As per my research the term housewife or homemaker is someone usually a married lady who is not engaged in a office job and whose prime responsibility entails her to take care of the household chores including washing, cleaning, rearing her children, educating them and cooking.

The term housewife is used often as opposed to a career woman, whose primary aim is to seek a career and remain engaged in a job rather than being inclined to get married and bear children. Interestingly, this word ‘career woman’ is of Japanese origin. People from Japan believed that Japanese women have special powers to commune with the godly beings. Owing to this belief system, Japan followed a matriarchal society. But post 1800s this belief changed and women were obliged to prove themselves as an obedient daughter to their father, loving and docile wife to their husband and to continue doing the same for their children as they aged.

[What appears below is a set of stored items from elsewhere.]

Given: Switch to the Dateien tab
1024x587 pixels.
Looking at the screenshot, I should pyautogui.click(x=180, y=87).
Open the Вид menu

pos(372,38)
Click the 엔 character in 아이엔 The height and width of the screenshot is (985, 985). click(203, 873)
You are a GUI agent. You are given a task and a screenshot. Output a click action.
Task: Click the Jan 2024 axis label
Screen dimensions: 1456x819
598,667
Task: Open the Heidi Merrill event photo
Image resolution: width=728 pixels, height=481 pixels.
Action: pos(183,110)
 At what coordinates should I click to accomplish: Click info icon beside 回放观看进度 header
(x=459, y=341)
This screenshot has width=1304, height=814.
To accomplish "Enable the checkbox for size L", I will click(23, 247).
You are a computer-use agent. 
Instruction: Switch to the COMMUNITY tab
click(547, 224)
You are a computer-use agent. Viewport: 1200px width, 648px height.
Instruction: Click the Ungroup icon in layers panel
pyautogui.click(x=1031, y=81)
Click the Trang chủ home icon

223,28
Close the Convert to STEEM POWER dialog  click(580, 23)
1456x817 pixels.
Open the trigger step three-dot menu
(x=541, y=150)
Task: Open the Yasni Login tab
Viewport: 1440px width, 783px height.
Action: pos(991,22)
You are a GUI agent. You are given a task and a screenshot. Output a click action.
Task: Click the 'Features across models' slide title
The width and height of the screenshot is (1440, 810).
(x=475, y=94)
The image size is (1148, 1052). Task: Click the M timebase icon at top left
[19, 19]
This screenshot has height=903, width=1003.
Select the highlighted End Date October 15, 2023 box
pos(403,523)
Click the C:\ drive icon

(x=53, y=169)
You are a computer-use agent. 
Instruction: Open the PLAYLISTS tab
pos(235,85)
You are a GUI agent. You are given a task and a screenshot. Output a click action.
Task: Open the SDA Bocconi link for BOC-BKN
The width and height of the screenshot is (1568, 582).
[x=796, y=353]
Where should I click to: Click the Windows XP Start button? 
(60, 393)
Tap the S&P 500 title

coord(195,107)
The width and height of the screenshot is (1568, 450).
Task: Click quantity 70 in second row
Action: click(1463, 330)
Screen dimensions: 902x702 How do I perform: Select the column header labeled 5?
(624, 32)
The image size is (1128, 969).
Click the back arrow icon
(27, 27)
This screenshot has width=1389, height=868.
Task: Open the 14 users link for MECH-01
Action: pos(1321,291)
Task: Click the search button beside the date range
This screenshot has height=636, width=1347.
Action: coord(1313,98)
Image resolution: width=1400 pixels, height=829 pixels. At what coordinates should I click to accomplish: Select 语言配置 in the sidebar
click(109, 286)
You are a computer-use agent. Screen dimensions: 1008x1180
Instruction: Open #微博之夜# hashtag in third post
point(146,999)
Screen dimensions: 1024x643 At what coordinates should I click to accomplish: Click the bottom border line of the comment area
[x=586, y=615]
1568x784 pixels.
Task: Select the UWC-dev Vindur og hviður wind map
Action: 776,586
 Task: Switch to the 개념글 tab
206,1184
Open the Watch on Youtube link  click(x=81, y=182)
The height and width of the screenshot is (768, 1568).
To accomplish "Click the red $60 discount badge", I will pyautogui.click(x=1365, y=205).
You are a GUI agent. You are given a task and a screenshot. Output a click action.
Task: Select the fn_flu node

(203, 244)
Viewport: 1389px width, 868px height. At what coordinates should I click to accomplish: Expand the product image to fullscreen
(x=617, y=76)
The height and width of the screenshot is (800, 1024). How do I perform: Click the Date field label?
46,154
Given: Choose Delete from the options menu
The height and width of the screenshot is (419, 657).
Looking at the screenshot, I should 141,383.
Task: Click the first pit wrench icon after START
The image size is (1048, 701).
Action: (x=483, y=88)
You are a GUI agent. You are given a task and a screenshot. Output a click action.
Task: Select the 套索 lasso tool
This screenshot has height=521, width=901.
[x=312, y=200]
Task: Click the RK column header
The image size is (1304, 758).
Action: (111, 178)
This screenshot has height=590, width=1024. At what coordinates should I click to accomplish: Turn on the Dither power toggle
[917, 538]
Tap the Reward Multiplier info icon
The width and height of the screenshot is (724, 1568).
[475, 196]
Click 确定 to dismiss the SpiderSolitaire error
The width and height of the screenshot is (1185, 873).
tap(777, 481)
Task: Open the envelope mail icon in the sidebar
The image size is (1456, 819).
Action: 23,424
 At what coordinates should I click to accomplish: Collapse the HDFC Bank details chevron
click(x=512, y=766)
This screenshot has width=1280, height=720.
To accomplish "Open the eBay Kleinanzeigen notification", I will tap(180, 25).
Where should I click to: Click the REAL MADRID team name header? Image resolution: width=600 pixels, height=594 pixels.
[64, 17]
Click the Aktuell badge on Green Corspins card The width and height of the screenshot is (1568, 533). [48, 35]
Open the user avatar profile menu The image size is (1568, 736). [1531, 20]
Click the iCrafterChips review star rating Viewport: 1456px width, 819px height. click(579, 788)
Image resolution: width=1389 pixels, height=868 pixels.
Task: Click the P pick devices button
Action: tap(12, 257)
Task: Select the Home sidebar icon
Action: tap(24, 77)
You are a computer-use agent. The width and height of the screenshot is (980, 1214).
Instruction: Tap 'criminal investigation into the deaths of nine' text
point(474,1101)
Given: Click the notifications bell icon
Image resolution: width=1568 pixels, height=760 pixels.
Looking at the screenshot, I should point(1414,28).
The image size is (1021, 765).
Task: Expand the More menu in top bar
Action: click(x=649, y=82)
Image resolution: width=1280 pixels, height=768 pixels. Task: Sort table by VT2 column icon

However, in the 19th century people started witnessing more and more women taking up jobs outside their homes. After World War II, when most men were at war, more women stepped out of the comfort zone of their homes to take up jobs to run their household smoothly. Later on more emphasis was put on educating women and hence women also felt the need to take up jobs outside. 

In modern India, many women are employed in various parts of the country. The role of a housewife or homemaker has undergone many changes in many ways. Now women not only step out of their home and take up job to make a career out of it, supplement to the family income, they also take care of their children too. Of course, in order to carry on a full-time job women hire babysitters to tend to their baby’s care which in turn is creating employment opportunity for less educated women. 

There are some women who choose to work from home to get best of both worlds. They look after their kids, their well-being and at the same time pursue their interest. In fact a woman who chooses to do both is more than a homemaker, more than just a career woman; she should be known as ‘home-career-maker’, where she takes care of her home and family life, takes on additional responsibility of teaching and caring for her kids and becomes a helping hand in running a household financially too.

Hence, the term homemaker and housewife should no longer be used loosely or in a generalized way. Of course, there are a lot of women who still fall in this category, but even their effort should not be discounted. Homemakers work day in and day out without any salary, without any reward, or recognition. If they step out to take up jobs outside their homes, the work experience of working in home is not taken into consideration. But I still believe the term stay-at-home-mum is much better word to define women whose primary aim is to look after her kids and run the household chores. Also, the term ‘working mom’ is not quite right. It implies as if mothers who work at home are not considered as working since they don’t contribute to their family income. Think about it, this article has many questions, which needs to be answered. Do share your thoughts on the same!